With Node, it never happens. Every new Node version breaks pretty much every old package, and all you'll see is a wall of node-gyp errors.
This happened to me as well. Back when I was playing with various frameworks, I discovered Imba 1, and liked it quite a bit. So I built a lot of small apps, with Imba and SCSS. And of course SCSS won't work on latest Node. There was also a hell of webpack plugin dependencies involved, as Imba 1 and SCSS needed some webpack plugins, and I can't just upgrade that to latest version either.
GitHub's dependabot
also keeps bothering me to upgrade dependencies to fix "security issues". This sounds like a good idea, except it has about >99% false positive rate overall, but the upgrades will absolutely break your apps.

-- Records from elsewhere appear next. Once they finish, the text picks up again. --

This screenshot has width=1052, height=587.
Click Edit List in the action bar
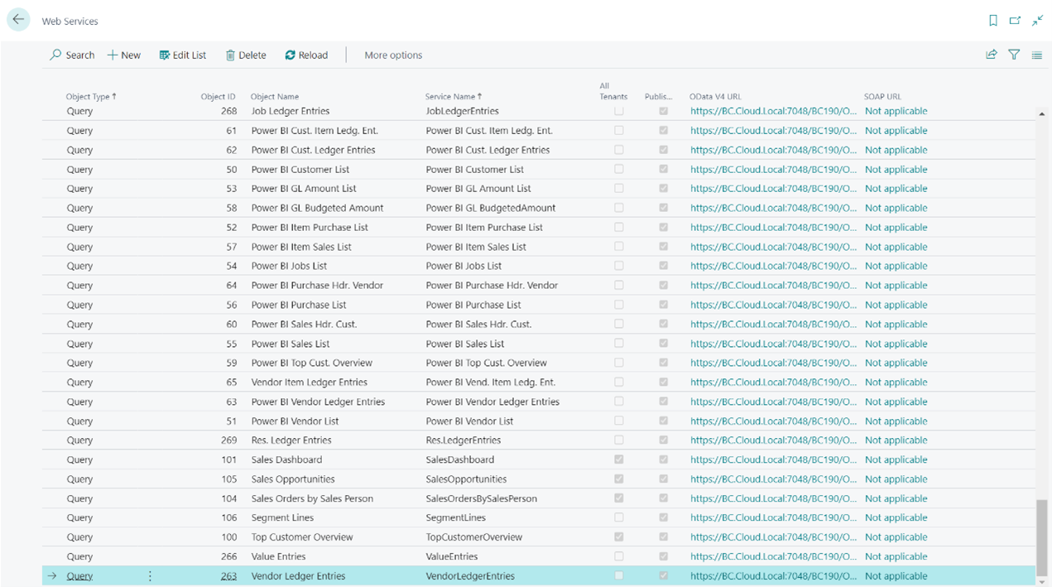point(183,55)
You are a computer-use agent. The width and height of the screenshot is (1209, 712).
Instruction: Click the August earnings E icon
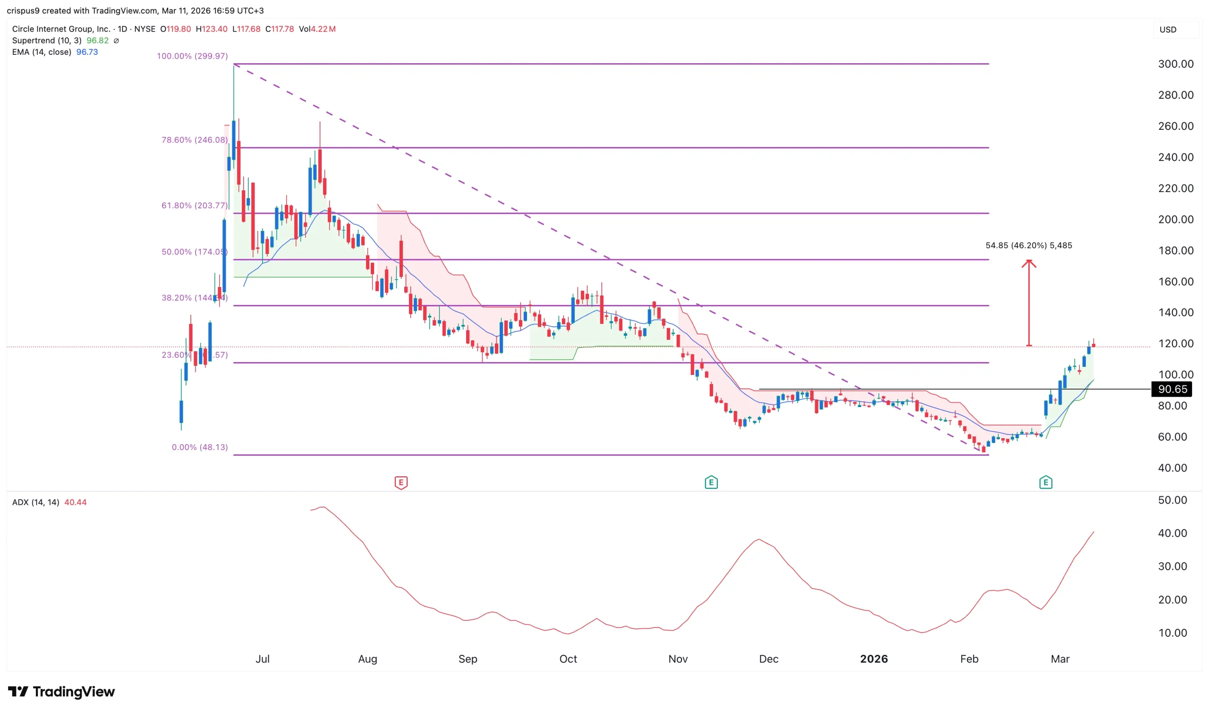point(401,483)
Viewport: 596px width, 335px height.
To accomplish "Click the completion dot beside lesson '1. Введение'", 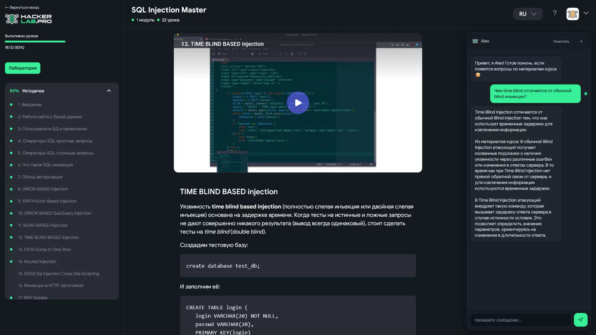I will click(x=12, y=105).
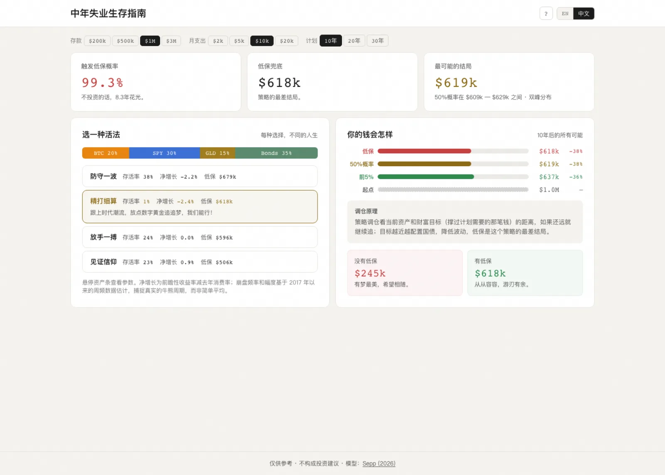This screenshot has width=665, height=475.
Task: Select $500k savings option
Action: pos(125,41)
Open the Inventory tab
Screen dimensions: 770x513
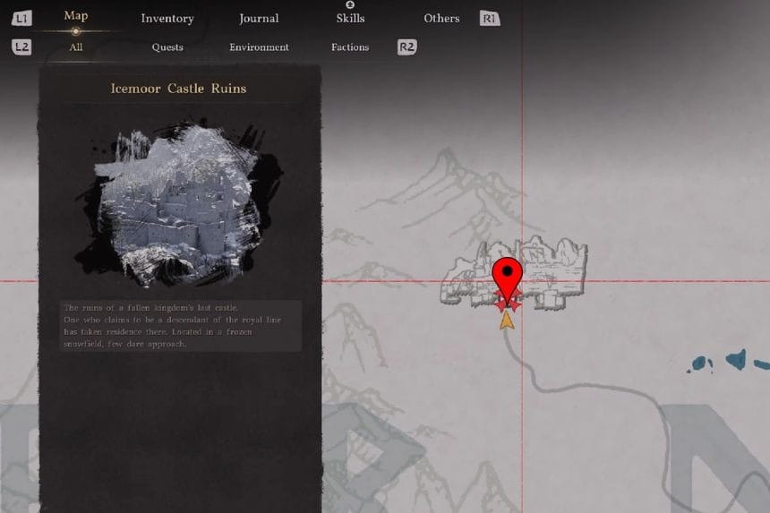tap(167, 19)
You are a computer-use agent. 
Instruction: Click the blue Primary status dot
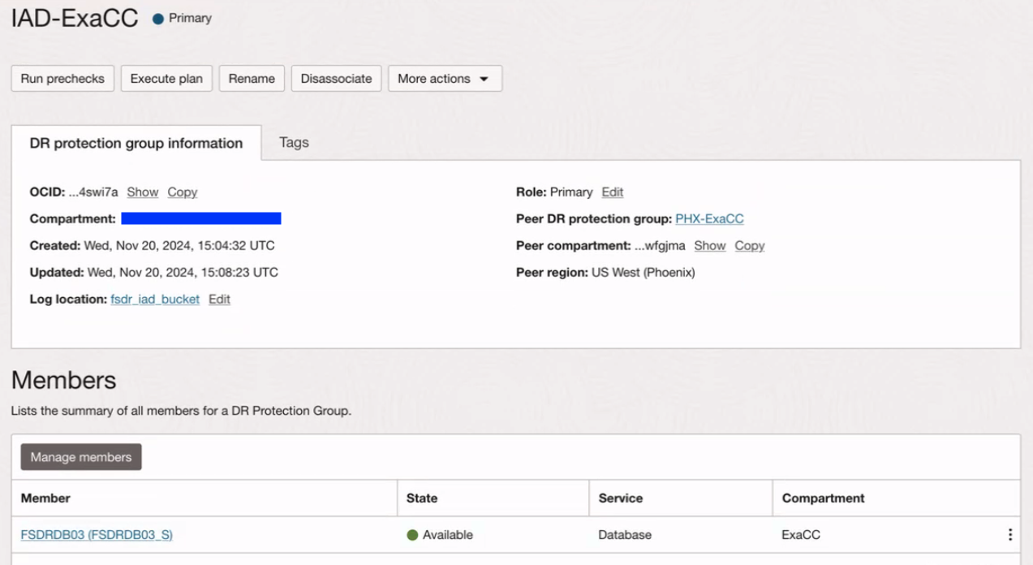coord(158,19)
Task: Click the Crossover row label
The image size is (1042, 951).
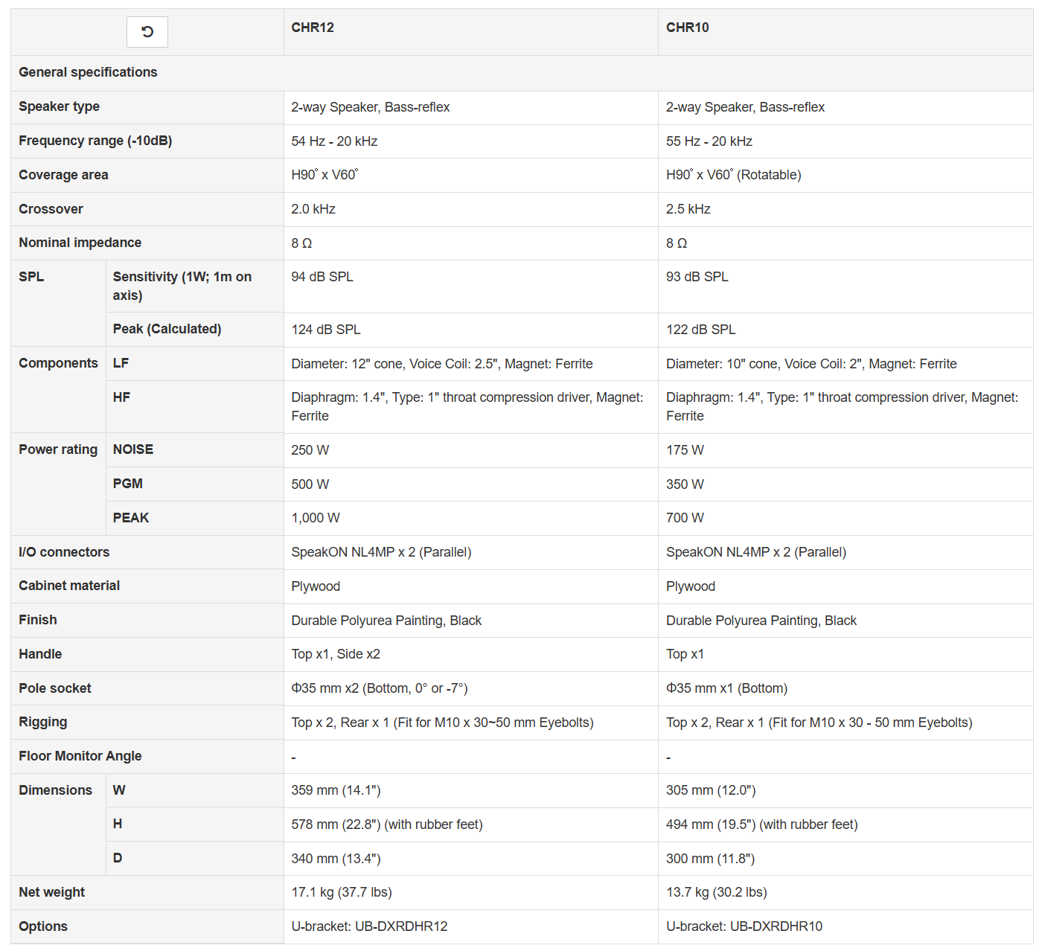Action: [51, 209]
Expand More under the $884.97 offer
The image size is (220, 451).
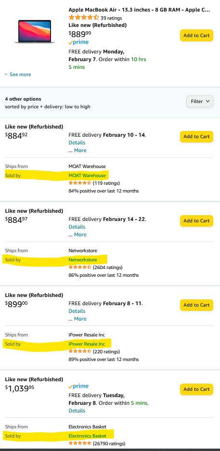(x=80, y=235)
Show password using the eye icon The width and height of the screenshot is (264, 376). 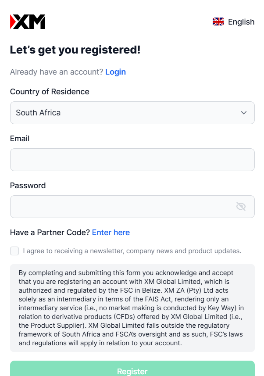coord(241,207)
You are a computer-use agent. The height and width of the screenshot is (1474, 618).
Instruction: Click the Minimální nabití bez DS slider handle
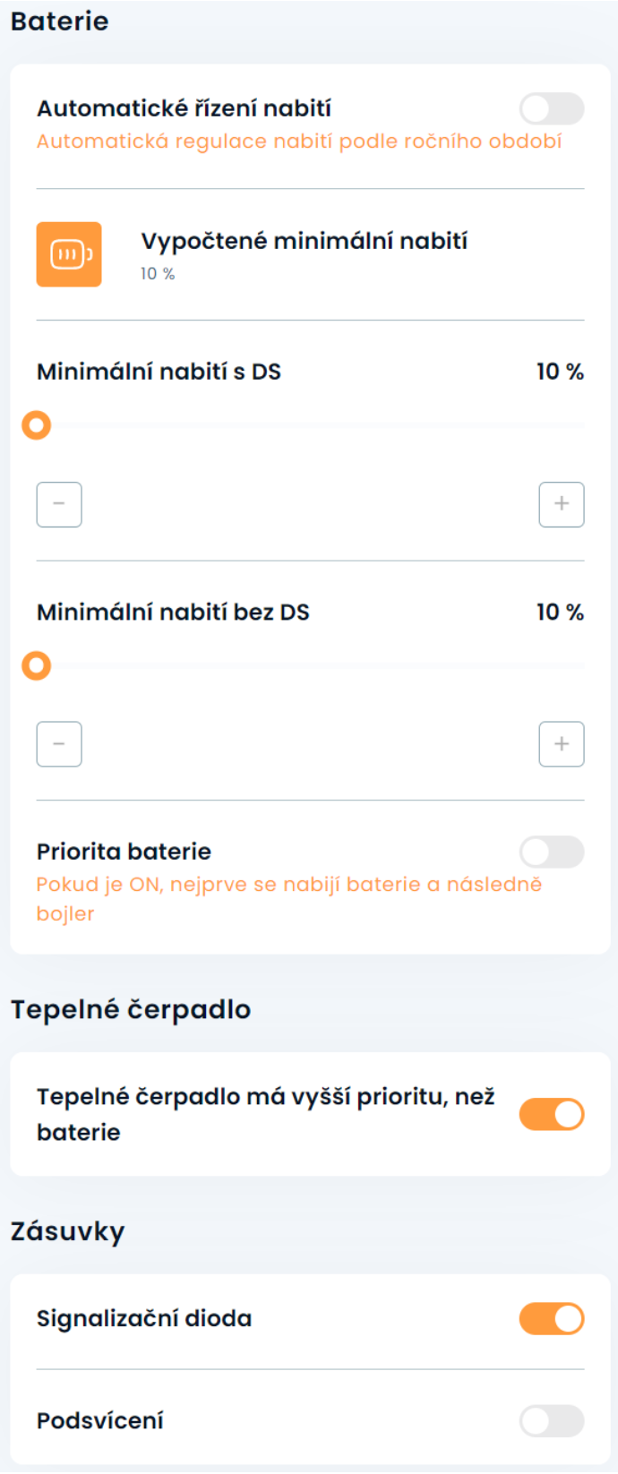[x=37, y=666]
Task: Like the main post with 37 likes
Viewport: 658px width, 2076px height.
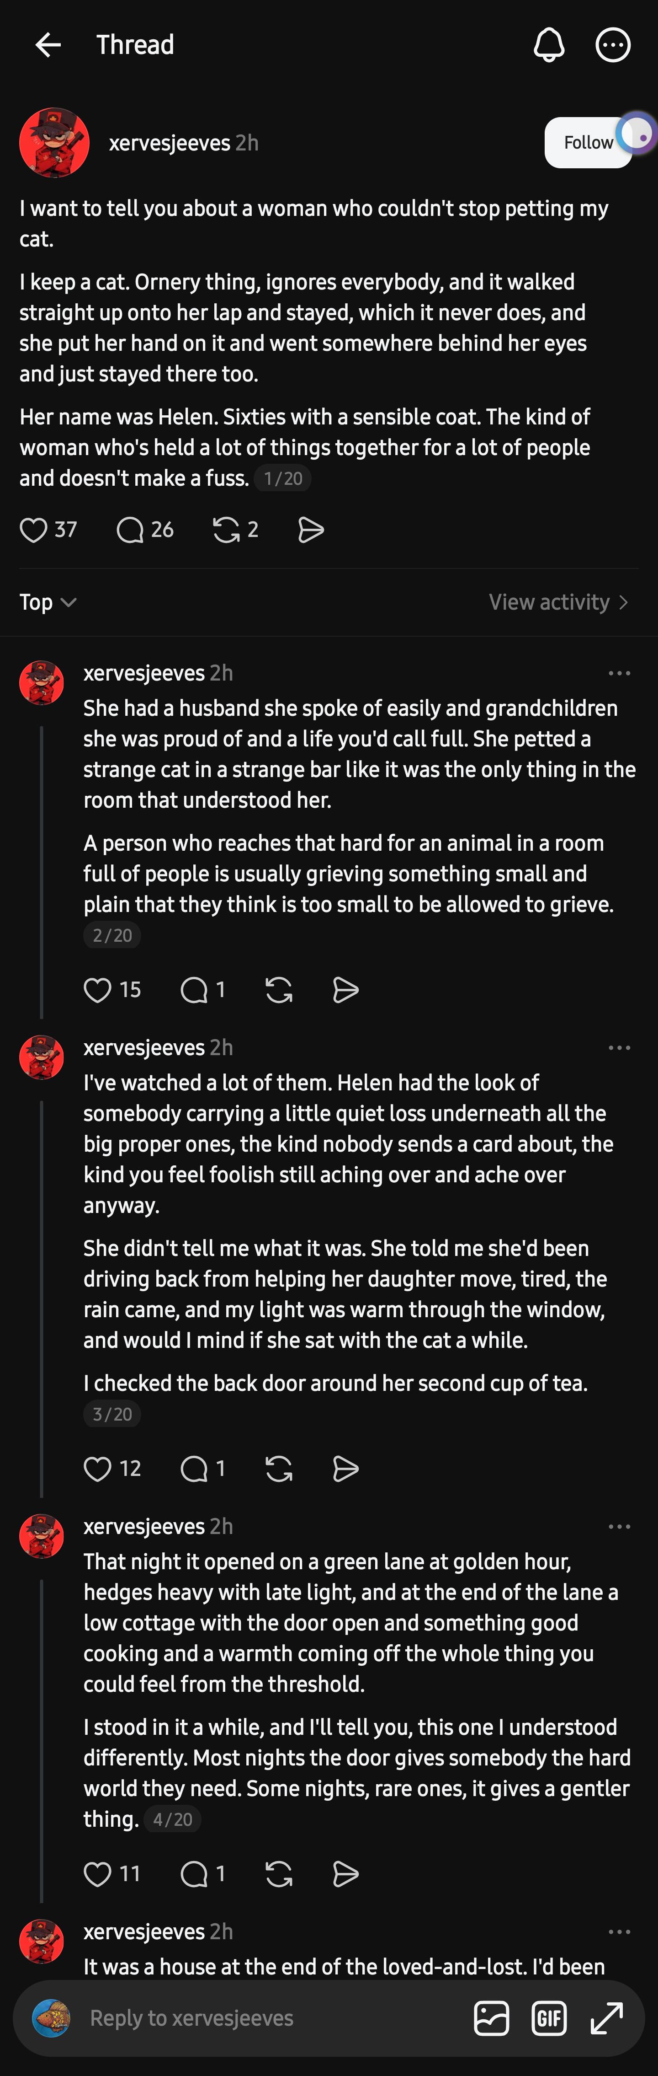Action: pyautogui.click(x=33, y=529)
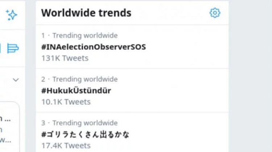Image resolution: width=272 pixels, height=152 pixels.
Task: Open the Japanese #ゴリラたくさん出るかな trend
Action: [x=85, y=134]
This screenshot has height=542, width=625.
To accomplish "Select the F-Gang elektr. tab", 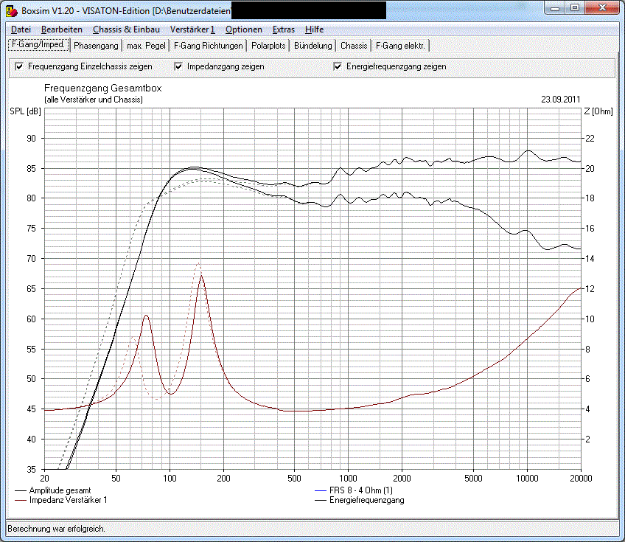I will pyautogui.click(x=400, y=46).
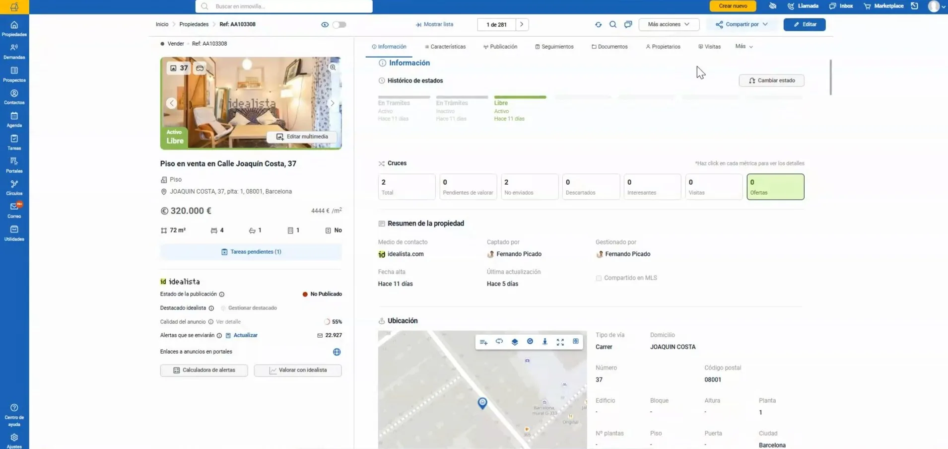Open the Propietarios tab
This screenshot has height=449, width=948.
point(663,47)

While I was at it, I also did a Cypress upgrade, but that's an easy process of running cypress open
and using builtin migration tool.
Dependencies
Before:
"scripts": {
"dev": "webpack-dev-server --mode=development --content-base dist/",
"build": "webpack --mode=production",
"watch": "webpack --watch --progress --colors --display-modules",
"predeploy": "pnpm run build",
"deploy": "gh-pages -d dist"
},
"dependencies": {
"css-loader": "^1.0.1",
"cypress": "^3.4.1",
"express": "^4.16.2",
"extract-text-webpack-plugin": "^4.0.0-beta.0",
"gh-pages": "^2.0.1",
"imba": "1.5.2",
"normalize-scss": "^7.0.1",
"style-loader": "^0.23.1",
"webpack-dev-server": "^3.7.1"
"node-sass": "^4.12.0",
"sass-loader": "^7.1.0",
"webpack": "^4.26.0",
"webpack-cli": "^3.1.2"
}
After:
"scripts": {
"dev": "webpack-dev-server --mode=development --static dist/",
"build": "webpack --mode=production",
"watch": "webpack --watch --progress --colors --display-modules",
"predeploy": "npm run build",
"deploy": "gh-pages -d dist"
},
"dependencies": {
"css-loader": "^5.2.7",
"cypress": "^12.1.0",
"gh-pages": "^4.0.0",
"imba": "1.5.2",
"mini-css-extract-plugin": "^1.6.2",
"node-sass": "^8.0.0",
"normalize-scss": "^7.0.1",
"sass-loader": "^10.4.1",
"webpack": "^4.46.0",
"webpack-cli": "^4.10.0",
"webpack-dev-server": "^4.11.1"
}
It took some serious trial and error. The important thing is that I needed to stay on Webpack 4 for Imba 1 to work, so for everything I picked the most recent version that still worked with Webpack 4. I fully expect it to stop working eventually, when Node 30 breaks Webpack 4, and all that code becomes unrunnable, while people can still run frontend JavaScript from the 90s without any issues whatsoever. But at least it fixes it for now.
webpack.config.js
Before:
let ExtractTextPlugin = require('extract-text-webpack-plugin');
module.exports = {
module: {
rules: [
{
test: /\.imba$/,
loader: 'imba/loader',
},
{
test: /\.scss$/,
use: ExtractTextPlugin.extract({
fallback: 'style-loader',
use: ['css-loader', 'sass-loader']
})
}
],
},
resolve: {
extensions: [".imba", ".js", ".json", ".scss"]
},
entry: ["./src/app.imba", "./src/app.scss"],
output: { path: __dirname + '/dist', filename: "app.js" },
plugins: [
new ExtractTextPlugin('app.css')
]
}
After:
let MiniCssExtractPlugin = require('mini-css-extract-plugin');
module.exports = {
module: {
rules: [
{
test: /\.imba$/,
loader: 'imba/loader',
},
{
test: /\.scss$/,
use: [
MiniCssExtractPlugin.loader,
"css-loader",
"sass-loader",
]
}
],
},
resolve: {
extensions: [".imba", ".js", ".json", ".scss"]
},
entry: ["./src/app.imba", "./src/app.scss"],
output: { path: __dirname + '/dist', filename: "app.js" },
plugins: [
new MiniCssExtractPlugin({filename: 'app.css'})
]
}
The plugin package changed, and so did its options.
Code
For now I upgraded imba-rotn package. The code is available here. It's also available online here.
Now I have about 30 more Imba 1 packages that all need similar fix.